» Problem to work on:
Carry none of the pictures over; write out the complete data exactly.

» Data for processing:
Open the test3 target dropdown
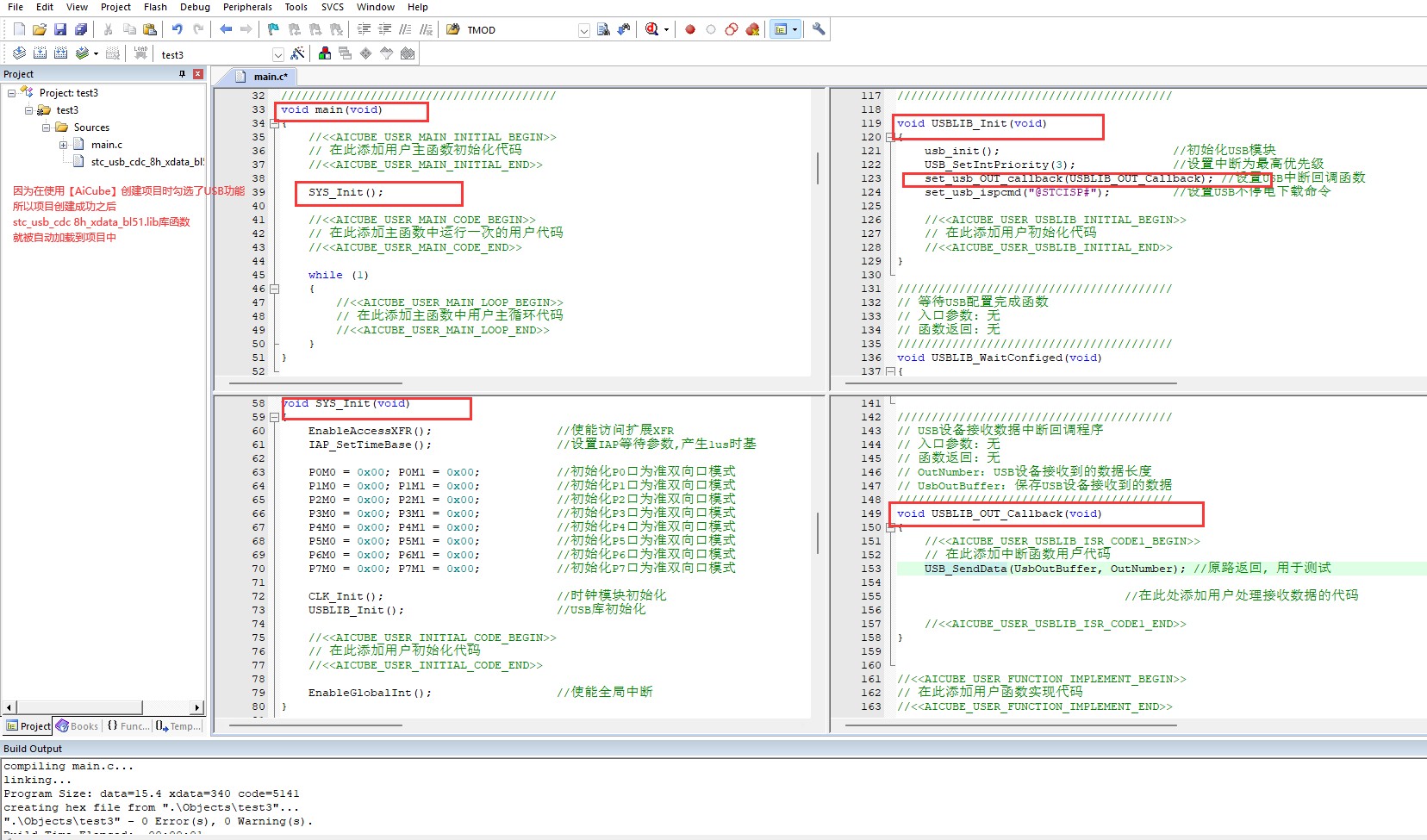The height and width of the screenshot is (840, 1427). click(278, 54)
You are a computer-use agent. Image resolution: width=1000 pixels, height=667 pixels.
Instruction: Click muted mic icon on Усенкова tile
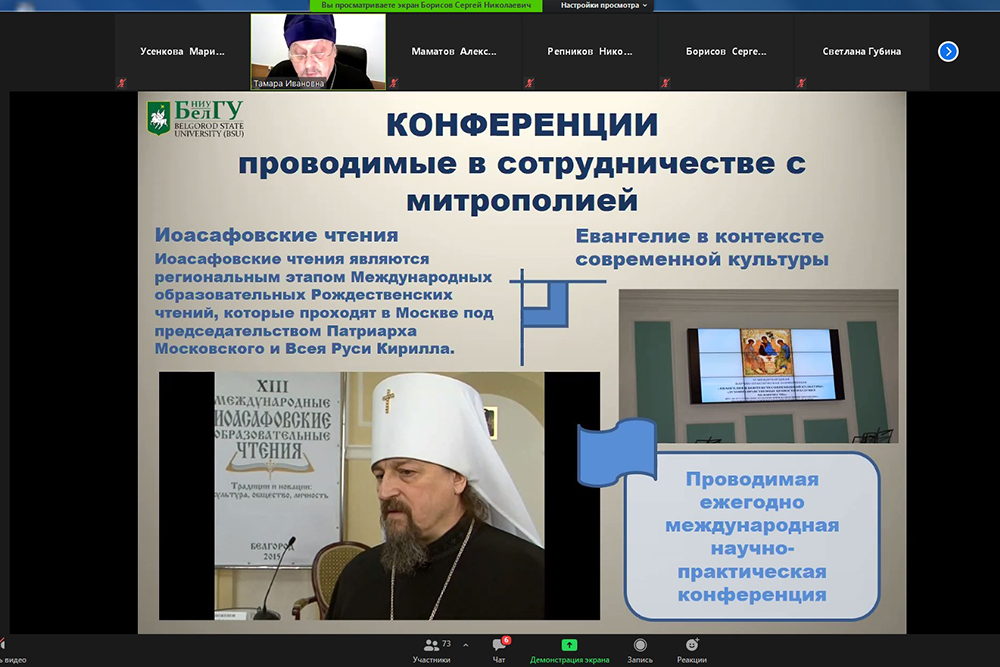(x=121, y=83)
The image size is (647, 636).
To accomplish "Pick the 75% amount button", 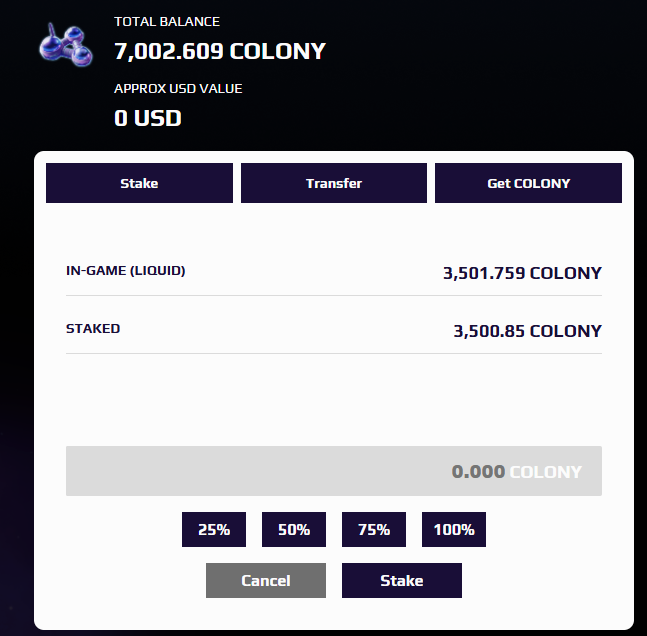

» Solution to the exercise:
Open the test3 target dropdown
The height and width of the screenshot is (840, 1427). click(278, 54)
You are a computer-use agent. Image resolution: width=1000 pixels, height=667 pixels.
Instruction: Click muted mic icon on Усенкова tile
(x=121, y=83)
The image size is (647, 636).
To accomplish "Pick the 75% amount button", 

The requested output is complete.